BEGIN Excerpted data

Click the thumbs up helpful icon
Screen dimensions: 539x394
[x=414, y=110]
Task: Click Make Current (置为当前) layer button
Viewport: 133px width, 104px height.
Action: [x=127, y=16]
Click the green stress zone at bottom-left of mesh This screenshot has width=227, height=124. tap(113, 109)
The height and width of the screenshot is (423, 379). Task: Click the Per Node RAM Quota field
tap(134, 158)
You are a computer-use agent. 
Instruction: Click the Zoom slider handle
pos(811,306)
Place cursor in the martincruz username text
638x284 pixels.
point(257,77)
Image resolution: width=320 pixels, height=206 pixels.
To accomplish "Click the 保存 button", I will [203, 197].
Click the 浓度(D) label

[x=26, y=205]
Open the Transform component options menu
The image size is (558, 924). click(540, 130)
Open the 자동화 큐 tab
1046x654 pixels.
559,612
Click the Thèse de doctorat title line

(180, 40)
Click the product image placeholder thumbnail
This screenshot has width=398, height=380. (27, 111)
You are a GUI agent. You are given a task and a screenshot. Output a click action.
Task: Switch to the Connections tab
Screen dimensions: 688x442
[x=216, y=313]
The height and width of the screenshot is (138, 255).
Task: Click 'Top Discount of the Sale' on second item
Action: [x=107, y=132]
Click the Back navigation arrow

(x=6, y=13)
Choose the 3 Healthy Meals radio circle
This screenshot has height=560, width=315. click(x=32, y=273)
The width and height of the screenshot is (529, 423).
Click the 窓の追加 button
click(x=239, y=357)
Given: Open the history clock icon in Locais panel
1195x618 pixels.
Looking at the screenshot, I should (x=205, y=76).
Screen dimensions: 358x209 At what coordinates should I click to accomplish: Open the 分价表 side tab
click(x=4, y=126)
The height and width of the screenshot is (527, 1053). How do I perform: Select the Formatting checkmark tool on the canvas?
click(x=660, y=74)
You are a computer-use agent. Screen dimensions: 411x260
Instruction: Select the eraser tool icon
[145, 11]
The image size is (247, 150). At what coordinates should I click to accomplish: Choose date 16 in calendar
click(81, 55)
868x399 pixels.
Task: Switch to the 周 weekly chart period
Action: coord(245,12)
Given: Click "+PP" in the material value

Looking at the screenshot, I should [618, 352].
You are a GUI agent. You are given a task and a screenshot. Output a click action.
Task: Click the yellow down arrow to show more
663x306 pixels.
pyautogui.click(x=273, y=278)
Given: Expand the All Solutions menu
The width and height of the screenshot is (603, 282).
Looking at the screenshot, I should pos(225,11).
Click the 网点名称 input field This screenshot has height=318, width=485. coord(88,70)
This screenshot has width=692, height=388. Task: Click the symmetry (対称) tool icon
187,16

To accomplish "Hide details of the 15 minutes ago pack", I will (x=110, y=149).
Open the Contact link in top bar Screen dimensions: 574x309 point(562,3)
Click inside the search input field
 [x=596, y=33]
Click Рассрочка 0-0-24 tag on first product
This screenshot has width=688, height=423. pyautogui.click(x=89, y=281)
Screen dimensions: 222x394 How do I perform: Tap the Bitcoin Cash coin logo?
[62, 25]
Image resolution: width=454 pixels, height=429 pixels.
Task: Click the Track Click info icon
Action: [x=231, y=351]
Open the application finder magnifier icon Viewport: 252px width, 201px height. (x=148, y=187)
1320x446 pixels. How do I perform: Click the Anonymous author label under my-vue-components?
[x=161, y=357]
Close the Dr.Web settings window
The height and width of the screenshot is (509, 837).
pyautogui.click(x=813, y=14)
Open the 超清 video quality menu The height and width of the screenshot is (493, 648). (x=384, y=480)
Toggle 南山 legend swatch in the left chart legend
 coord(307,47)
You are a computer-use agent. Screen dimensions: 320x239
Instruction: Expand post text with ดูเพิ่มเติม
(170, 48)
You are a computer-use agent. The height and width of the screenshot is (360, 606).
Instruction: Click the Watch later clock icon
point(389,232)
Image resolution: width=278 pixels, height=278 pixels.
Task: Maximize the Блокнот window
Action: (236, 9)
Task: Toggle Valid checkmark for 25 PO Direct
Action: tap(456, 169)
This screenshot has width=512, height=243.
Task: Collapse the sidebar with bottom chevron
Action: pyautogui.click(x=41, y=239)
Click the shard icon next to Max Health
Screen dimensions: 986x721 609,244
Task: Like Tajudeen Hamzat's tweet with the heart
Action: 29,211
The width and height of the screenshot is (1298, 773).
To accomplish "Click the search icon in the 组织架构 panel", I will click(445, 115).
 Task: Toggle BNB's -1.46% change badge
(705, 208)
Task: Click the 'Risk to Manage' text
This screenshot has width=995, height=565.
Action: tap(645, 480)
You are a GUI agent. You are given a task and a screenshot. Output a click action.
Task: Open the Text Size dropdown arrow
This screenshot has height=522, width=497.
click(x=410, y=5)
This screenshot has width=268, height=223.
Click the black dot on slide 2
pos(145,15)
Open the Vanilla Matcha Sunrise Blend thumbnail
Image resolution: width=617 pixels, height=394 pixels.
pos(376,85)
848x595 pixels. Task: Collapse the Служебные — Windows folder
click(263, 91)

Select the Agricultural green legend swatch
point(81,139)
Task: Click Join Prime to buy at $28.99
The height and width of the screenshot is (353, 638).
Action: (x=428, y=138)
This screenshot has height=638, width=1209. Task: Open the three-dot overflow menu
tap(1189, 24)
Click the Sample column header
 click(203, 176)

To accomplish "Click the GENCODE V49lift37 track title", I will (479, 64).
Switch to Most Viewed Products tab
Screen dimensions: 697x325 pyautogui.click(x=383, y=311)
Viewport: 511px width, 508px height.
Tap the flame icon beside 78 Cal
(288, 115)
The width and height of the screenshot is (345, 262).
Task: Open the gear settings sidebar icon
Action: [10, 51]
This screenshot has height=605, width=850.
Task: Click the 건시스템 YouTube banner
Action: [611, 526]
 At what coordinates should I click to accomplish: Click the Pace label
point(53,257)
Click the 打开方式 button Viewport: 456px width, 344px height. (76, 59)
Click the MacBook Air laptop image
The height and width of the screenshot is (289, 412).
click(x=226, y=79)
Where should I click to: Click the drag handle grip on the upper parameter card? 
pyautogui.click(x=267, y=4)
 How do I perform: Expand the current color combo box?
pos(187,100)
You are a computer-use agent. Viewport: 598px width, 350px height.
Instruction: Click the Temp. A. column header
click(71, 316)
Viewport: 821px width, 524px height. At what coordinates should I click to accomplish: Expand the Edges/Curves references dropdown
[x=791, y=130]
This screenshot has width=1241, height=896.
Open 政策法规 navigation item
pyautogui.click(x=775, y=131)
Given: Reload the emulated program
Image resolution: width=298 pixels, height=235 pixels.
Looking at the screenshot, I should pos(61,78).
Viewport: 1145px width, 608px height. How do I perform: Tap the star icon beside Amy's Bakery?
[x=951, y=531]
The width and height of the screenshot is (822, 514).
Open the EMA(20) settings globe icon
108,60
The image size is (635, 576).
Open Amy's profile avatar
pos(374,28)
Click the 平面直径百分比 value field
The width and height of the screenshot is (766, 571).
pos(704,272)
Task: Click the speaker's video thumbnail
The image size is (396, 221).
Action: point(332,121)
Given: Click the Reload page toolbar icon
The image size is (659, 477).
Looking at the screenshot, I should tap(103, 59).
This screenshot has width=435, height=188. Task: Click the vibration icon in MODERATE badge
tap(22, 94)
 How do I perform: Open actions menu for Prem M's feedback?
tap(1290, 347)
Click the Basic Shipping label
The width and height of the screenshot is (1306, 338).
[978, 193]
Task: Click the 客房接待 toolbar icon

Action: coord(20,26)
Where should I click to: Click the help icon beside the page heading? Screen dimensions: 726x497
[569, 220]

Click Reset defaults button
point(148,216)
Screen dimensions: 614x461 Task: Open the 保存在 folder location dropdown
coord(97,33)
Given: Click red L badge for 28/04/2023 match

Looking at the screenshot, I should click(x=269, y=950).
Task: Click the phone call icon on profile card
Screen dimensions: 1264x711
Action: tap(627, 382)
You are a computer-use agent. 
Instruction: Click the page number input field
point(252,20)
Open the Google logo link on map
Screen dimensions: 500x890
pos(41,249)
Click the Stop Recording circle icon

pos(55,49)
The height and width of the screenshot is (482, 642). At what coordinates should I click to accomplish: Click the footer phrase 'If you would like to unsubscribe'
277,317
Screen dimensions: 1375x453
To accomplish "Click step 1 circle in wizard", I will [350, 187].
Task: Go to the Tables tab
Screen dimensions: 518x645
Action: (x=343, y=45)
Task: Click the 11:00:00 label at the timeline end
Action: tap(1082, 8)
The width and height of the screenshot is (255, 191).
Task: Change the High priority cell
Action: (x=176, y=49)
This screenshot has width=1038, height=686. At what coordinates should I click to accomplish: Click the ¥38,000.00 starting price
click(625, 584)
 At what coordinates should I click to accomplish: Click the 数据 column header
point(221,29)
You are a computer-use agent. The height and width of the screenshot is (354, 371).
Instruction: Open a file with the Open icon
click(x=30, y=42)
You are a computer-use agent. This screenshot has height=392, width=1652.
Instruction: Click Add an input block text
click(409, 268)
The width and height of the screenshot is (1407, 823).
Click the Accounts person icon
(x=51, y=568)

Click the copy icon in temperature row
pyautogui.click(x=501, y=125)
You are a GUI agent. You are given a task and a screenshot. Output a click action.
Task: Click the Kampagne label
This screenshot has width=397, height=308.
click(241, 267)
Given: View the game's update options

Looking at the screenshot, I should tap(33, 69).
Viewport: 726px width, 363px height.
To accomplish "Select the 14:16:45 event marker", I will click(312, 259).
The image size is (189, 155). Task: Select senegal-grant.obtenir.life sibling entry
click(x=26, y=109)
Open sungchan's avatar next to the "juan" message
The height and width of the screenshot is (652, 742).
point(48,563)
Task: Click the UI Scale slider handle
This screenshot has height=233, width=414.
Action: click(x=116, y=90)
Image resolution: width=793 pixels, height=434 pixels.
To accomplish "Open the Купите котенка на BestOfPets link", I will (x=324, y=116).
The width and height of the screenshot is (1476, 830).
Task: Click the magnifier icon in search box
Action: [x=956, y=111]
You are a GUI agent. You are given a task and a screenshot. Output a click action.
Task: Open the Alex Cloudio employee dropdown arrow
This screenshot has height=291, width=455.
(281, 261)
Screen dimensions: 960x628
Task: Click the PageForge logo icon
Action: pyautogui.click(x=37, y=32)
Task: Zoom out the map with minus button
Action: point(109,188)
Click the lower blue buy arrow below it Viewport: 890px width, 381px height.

END Excerpted data

> Work task
Return each line among the entries that holds the word "video".

> The answer
Open the 超清 video quality menu The height and width of the screenshot is (493, 648). (x=384, y=480)
Task: Click the speaker's video thumbnail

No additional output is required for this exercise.